At the top of the second act, I make an entrance from back stage center and walk slowly down to the footlights. I’m usually in my place early and so most of the other actors cross behind me to get into their positions. First Don with an upbeat comment about how great the audience is or what a fun time he’s having. I tell you, I kvell at the sheer joy he derives from his profession. It’s contagious. Then comes Colin, squeezing behind me (it’s a narrow space) who usually whispers, “See you in Bonn,” because in the second act that’s where he has come so he can be of help to my daughter (Samantha Mathis). Colin plays a male nurse. Last, comes Susan Kellerman who plays Gertie, the keeper of Beethoven’s archives in Bonn. She gently pats my shoulder as she passes and says “Give ‘em hell” or “You go girl.” (Usually in her character’s German accent)

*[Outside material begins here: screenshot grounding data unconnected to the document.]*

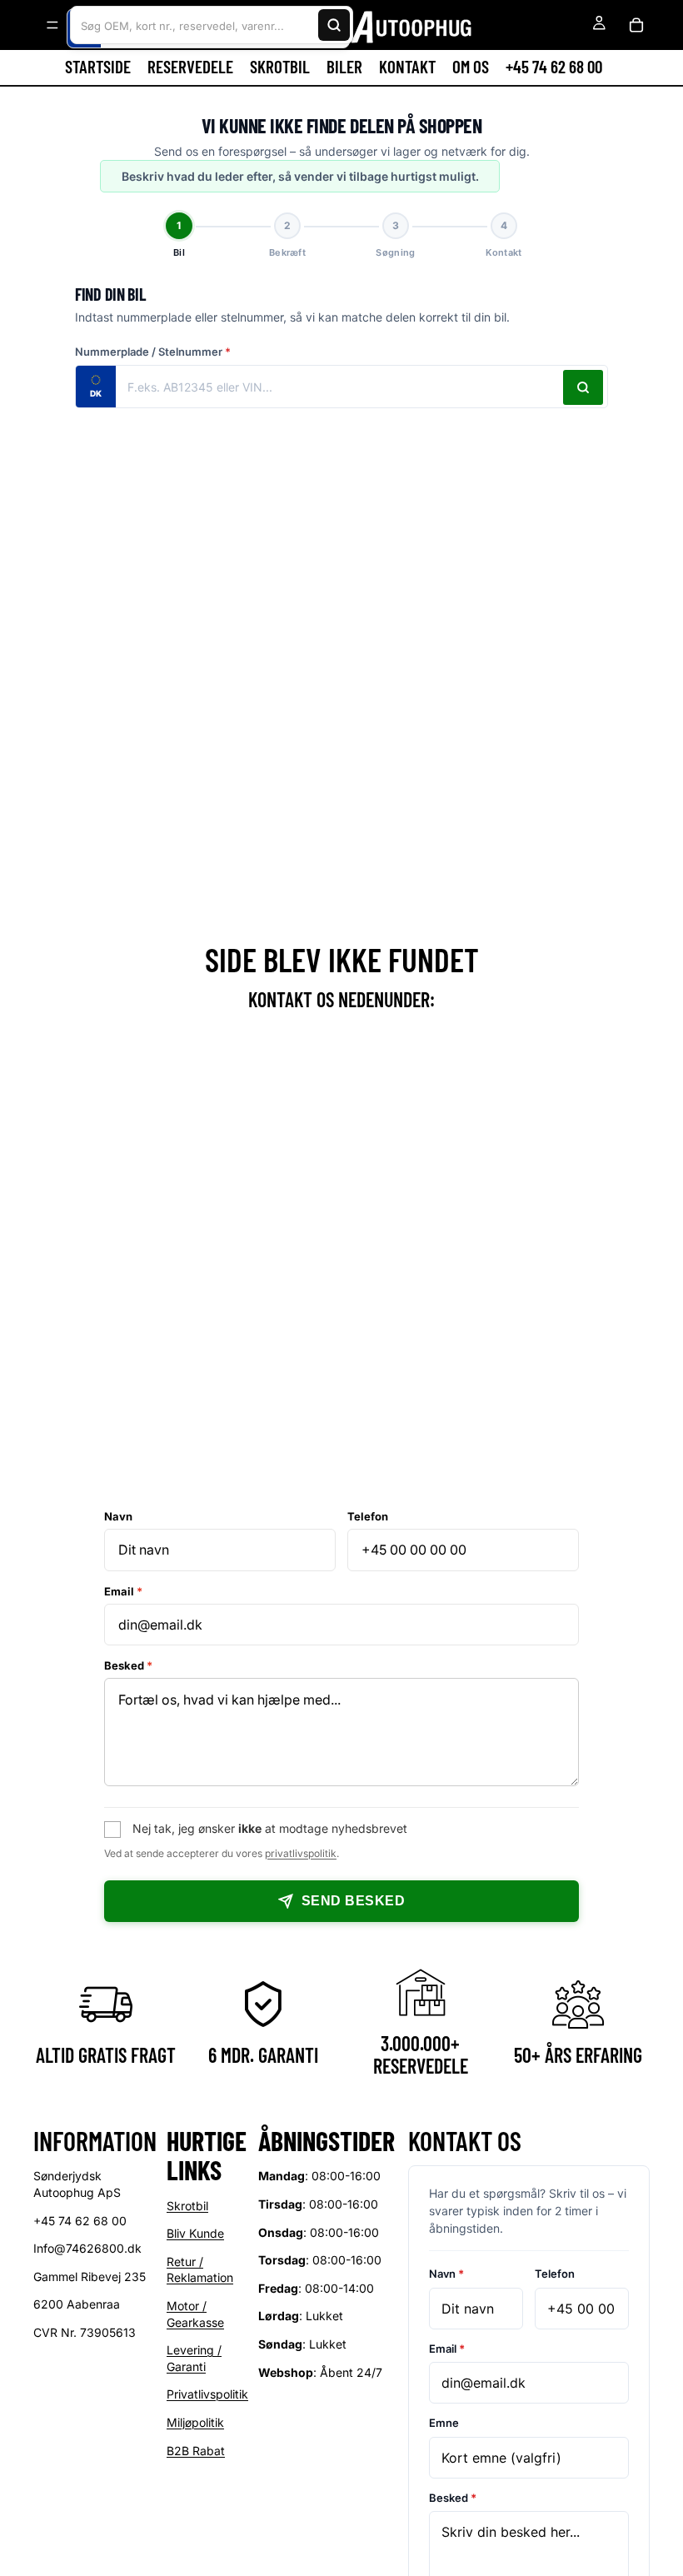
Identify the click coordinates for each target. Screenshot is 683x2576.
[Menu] (52, 25)
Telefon (367, 1516)
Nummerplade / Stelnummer (153, 351)
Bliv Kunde (195, 2233)
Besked (128, 1665)
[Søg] (334, 25)
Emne (444, 2422)
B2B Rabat (196, 2450)
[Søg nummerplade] (583, 387)
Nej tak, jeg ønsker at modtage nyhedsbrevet (269, 1828)
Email (123, 1591)
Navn (118, 1516)
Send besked (353, 1901)
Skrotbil (187, 2205)
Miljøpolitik (195, 2422)
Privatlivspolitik (207, 2394)
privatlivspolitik (301, 1853)
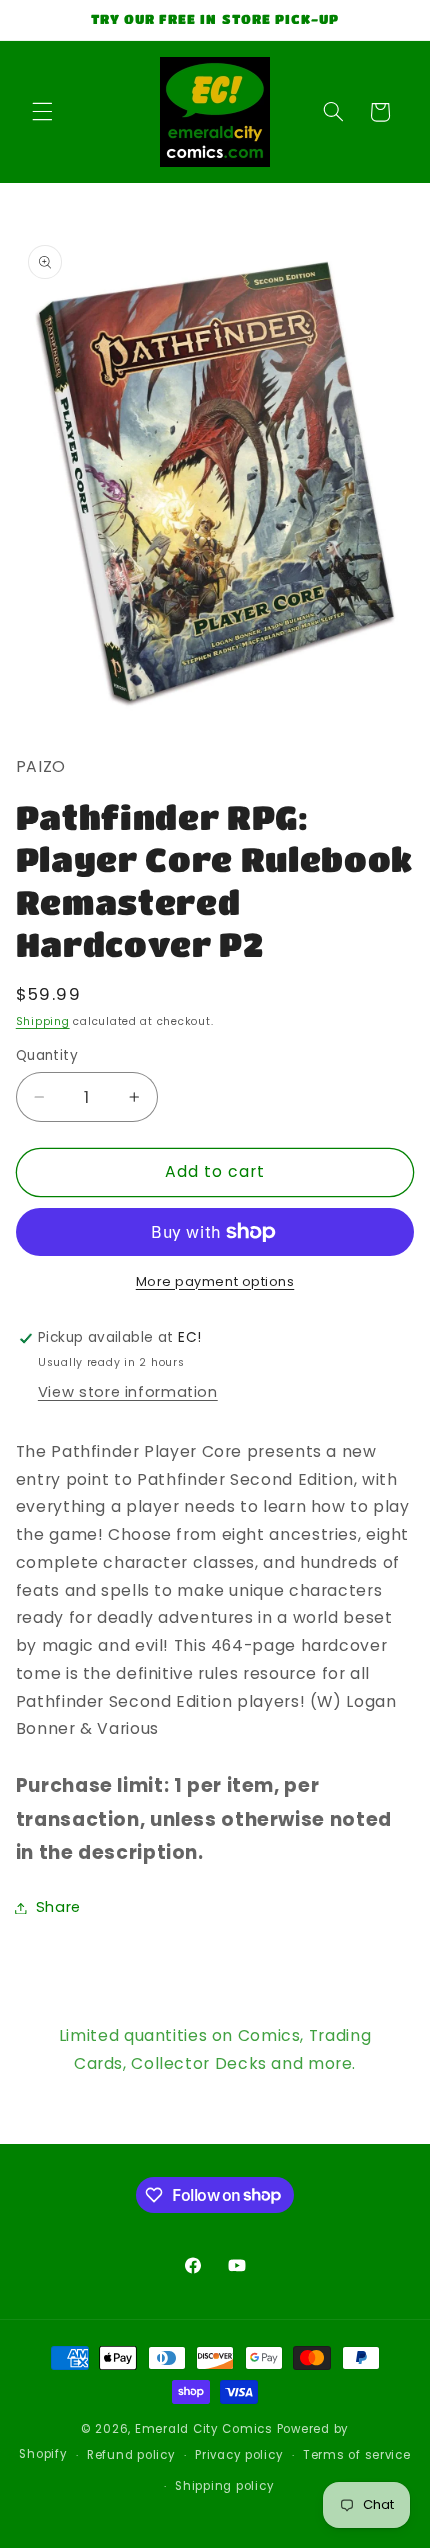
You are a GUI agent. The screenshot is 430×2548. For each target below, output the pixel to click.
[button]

There are some scenes that I’m not in but that I get to watch from off-stage while I wait to make an entrance. I try to get there early so I can watch most of the scene and see the different audience responses. It’s amazing how very different they can be and how that doesn’t necessarily predict what the curtain call will be like-on their feet cheering or more subdued. There are some scenes that make me laugh so hard I’m afraid the audience can hear me.
Like when Samantha and Colin bump into each other early in the play while they’re waiting to get their computers repairs. Or the scene in the second act when Susan tells Samantha she wants to find me a male prostitute, “I think he should be a Turkish man, zey are very gut with women. Zay take zere time.”
That’s all for now. I’m going to nap with Tulea. Oh yes, turns out I lent “Man on Wire” to Don and he forgot to return it so today the kids and I watched “Himalayas”, an award winning movie that showed the terrain I will trekking through in a year and a half. I dropped the kids back off with their mother who is in a media training session at the Women’s Media Center. When we left, my apartment looked like a cyclone hit it due to the grandkid’s fondness for making forts using every pillow, bolster and blanket in the place. “Man on Wire” will have to wait till Sunday.